* SUPPLIED TEXT
*** Begin section ***
In 1812, Sacagawea, the young Indian woman who guided the
Lewis and Clark Expedition, died.
In 1864, Union Gen. William T. Sherman completed his "march
to the sea" across the South and arrived in Savannah, Ga.
In 1946 the first Indochina war began with Vietnamese troops
under Ho Chi Minh clashing with the French at Hanoi.
In 1956, the Montgomery, Ala., public bus boycott officially
ended but not until it had given a major boost to the civil
rights struggle in the South. The boycott had been called
in reaction to the Dec. 1, 1955, arrest of Rosa Parks, an
African-American woman, for refusing to give up her bus
seat to a white man.
In 1987, nearly 1,600 people died in the Philippines when
a passenger ferry was struck by an oil tanker and sank.
It was the century's worst peacetime maritime disaster.
In 1989, the United States invaded Panama to oust Manuel
Noriega and install the duly elected civilian government.
Twenty-three U.S. troops were killed.
In 1990, Eduard Shevardnadze abruptly resigned as Soviet
foreign minister, warning against a dictatorship of
hard-liners.
*** End section ***
* DATASET EXCERPTS
*** Begin section ***
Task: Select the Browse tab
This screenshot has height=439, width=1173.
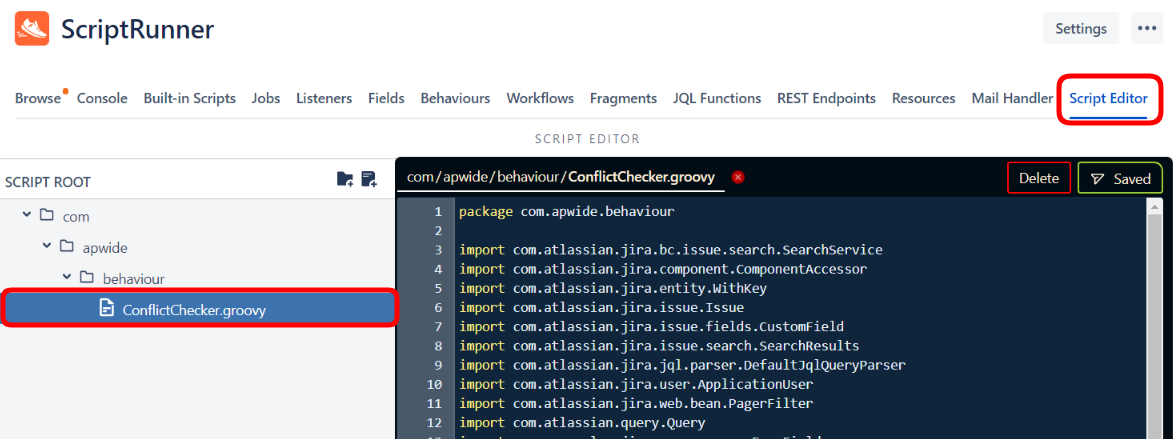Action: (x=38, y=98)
*** End section ***
*** Begin section ***
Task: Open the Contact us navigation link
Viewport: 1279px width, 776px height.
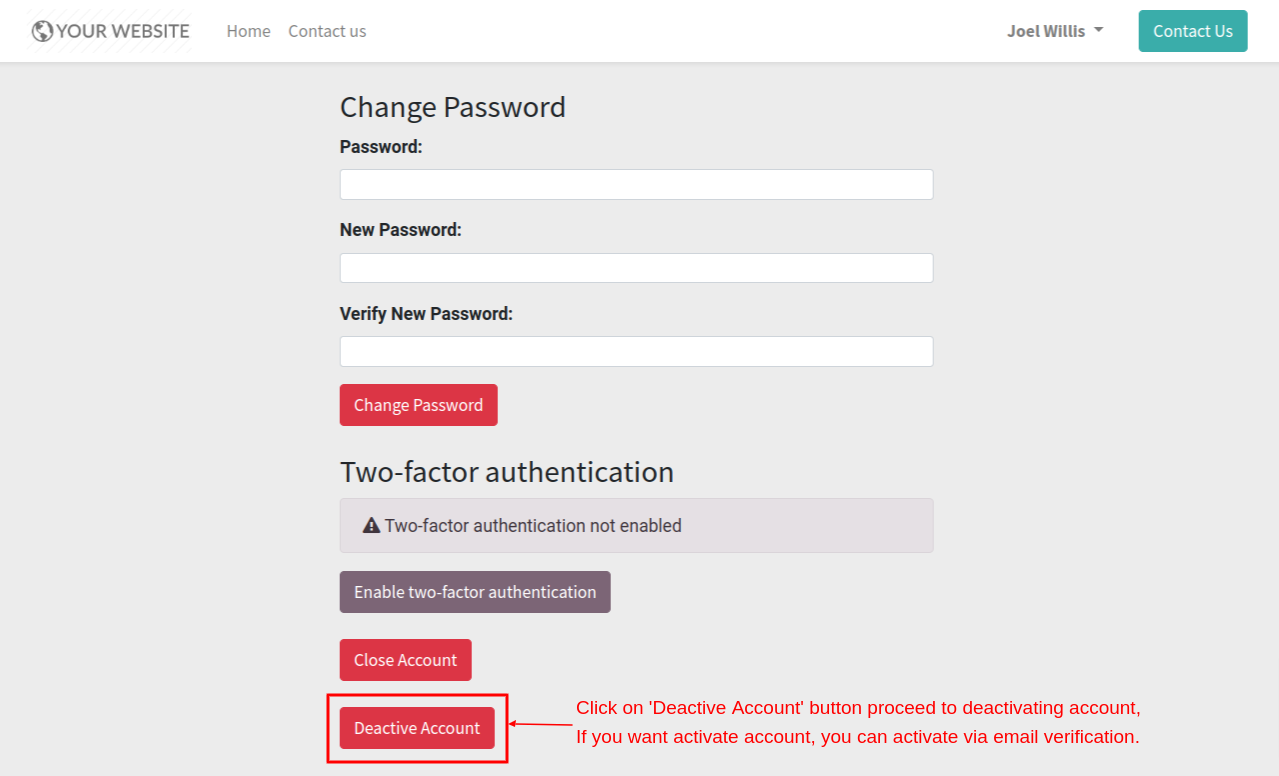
*** End section ***
*** Begin section ***
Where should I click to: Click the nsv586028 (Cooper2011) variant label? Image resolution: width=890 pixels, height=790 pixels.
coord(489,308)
*** End section ***
* APPLY WHAT YOU READ
1. Could you transcribe the part of the dated-events list that begins at the words "In 1987, nearly" and ends after "troops were killed."?
2. Can you continue the dated-events list past its final entry, adding further entries in the same style?

* RESULTS FOR THE EXERCISE
1.
In 1987, nearly 1,600 people died in the Philippines when
a passenger ferry was struck by an oil tanker and sank.
It was the century's worst peacetime maritime disaster.
In 1989, the United States invaded Panama to oust Manuel
Noriega and install the duly elected civilian government.
Twenty-three U.S. troops were killed.

2.
In 1991, Philippines prosecutors filed nine counts of
graft against former first lady Imelda Marcos, charging
she used bogus front companies to bilk millions of
dollars from the nation.
In 1993, Serbian President Slobodan Milosevic's governing
Socialist Party claimed victory in parliamentary elections
held the day before.
In 1994, former U.S. President Jimmy Carter announced
that the warring parties in Bosnia had agreed to a
4-month cease-fire starting Dec. 23.
In 1995, 160 people were killed when an American
Airlines 757 crashed into a mountain shortly before it
was scheduled to land in Cali, Colombia.
Also in 1995, Buckingham Palace confirmed that Queen
Elizabeth II had sent letters to her son, Prince Charles,
and his estranged wife, Princess Diana, urging them to
seek a divorce as quickly as possible.
Further in 1995, NATO assumed peacekeeping duties in
Bosnia from the United Nations.
In 1996, guerrillas in Peru took an estimated 380
hostages at the Japanese ambassador's residence.
In 1998, Iraqi President Saddam Hussein declared that the
4-night U.S.-British bombing campaign of his country was
a victory for Iraq over the "enemies of God and humanity."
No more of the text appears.